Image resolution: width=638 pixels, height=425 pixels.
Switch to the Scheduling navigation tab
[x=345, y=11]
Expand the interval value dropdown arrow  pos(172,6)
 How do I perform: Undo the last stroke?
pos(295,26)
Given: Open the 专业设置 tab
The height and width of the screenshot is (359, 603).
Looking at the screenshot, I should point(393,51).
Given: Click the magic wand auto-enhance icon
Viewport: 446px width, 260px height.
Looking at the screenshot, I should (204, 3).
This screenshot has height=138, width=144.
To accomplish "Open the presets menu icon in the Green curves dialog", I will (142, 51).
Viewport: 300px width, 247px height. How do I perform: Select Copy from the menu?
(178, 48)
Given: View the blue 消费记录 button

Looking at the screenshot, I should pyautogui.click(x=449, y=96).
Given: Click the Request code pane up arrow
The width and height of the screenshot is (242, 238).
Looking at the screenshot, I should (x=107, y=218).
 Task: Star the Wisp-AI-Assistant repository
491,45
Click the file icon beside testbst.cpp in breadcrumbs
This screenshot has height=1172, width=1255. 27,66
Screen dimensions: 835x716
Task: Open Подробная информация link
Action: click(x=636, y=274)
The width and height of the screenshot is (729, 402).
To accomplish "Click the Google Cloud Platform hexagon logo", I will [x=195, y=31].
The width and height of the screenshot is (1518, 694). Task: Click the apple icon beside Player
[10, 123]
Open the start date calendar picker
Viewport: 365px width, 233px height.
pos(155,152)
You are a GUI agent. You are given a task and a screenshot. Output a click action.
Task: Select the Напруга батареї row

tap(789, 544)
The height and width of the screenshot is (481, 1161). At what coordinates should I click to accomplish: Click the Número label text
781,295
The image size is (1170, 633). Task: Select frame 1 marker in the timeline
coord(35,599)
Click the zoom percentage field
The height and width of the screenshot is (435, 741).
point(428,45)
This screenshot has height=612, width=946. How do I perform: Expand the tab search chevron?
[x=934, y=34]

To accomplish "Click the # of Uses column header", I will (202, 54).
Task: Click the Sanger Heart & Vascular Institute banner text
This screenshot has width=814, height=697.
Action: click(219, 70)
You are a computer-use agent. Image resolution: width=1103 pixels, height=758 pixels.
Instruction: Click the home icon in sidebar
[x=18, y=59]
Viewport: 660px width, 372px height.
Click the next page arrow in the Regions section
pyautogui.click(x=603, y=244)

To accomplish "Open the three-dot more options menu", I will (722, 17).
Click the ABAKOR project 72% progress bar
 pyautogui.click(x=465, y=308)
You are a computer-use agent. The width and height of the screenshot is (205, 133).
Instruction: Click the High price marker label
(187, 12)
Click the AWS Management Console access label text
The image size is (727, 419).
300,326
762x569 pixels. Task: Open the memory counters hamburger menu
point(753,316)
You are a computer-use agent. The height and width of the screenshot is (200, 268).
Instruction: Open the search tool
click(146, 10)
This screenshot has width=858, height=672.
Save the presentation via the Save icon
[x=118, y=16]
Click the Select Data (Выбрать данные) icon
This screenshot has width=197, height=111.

◆ **EXERCISE BRIEF**: Extract everything from the line containing "The width and height of the screenshot is (729, 402)." down to the line containing "pos(155,152)" among the entries above, and repeat those lines exactly.

◆ **WRITTEN REPLY**:
The width and height of the screenshot is (729, 402).
To accomplish "Click the Google Cloud Platform hexagon logo", I will [x=195, y=31].
The width and height of the screenshot is (1518, 694). Task: Click the apple icon beside Player
[10, 123]
Open the start date calendar picker
Viewport: 365px width, 233px height.
pos(155,152)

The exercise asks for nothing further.